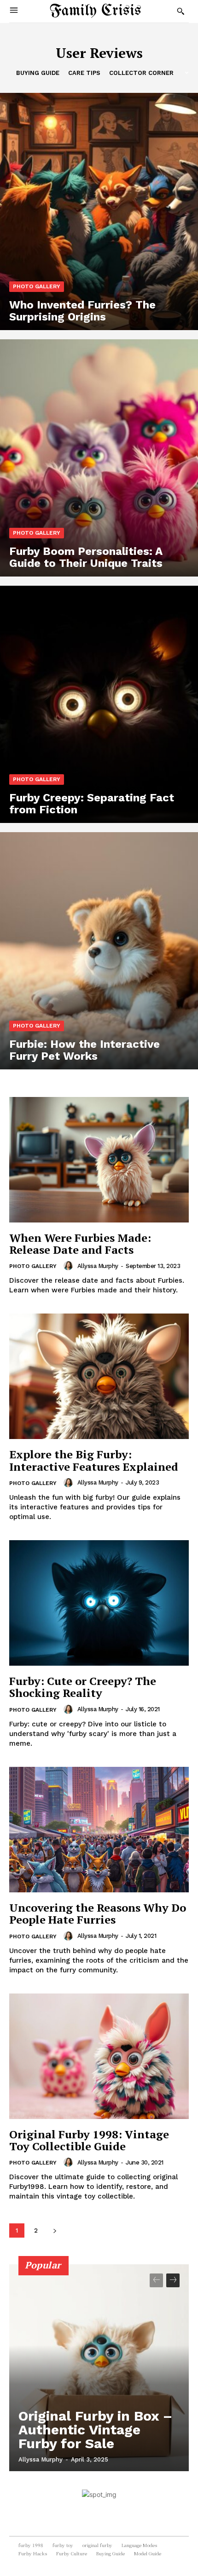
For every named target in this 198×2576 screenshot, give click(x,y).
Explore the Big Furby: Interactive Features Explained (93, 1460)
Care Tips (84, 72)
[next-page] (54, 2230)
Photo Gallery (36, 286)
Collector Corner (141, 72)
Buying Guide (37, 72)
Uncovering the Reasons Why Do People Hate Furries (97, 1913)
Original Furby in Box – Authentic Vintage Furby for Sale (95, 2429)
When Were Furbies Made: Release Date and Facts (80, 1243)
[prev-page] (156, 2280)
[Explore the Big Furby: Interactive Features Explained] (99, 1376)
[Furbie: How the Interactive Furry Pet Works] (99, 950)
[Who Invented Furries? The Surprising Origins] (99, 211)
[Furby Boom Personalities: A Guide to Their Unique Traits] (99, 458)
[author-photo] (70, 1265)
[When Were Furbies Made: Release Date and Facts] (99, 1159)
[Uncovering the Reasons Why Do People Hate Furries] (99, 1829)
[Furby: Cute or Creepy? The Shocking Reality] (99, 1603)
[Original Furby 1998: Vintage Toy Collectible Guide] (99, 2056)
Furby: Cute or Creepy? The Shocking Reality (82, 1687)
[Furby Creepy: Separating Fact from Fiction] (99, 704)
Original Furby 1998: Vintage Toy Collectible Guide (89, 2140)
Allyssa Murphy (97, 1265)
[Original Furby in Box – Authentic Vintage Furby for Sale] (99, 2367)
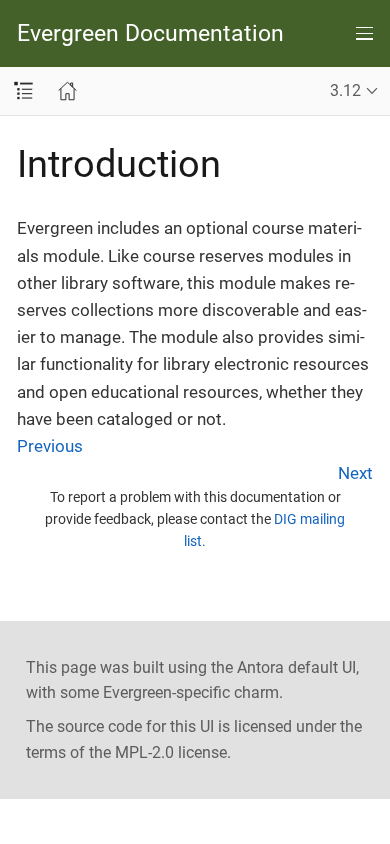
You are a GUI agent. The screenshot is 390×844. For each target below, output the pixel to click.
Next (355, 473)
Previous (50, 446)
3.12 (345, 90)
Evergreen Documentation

▶ _Description of the task_
Please repeat exactly the data above from its first line to the line that contains "[prev-page] (156, 2280)", inclusive, and leave every picture out.

▶ _Reply_
For every named target in this 198×2576 screenshot, give click(x,y).
Explore the Big Furby: Interactive Features Explained (93, 1460)
Care Tips (84, 72)
[next-page] (54, 2230)
Photo Gallery (36, 286)
Collector Corner (141, 72)
Buying Guide (37, 72)
Uncovering the Reasons Why Do People Hate Furries (97, 1913)
Original Furby in Box – Authentic Vintage Furby for Sale (95, 2429)
When Were Furbies Made: Release Date and Facts (80, 1243)
[prev-page] (156, 2280)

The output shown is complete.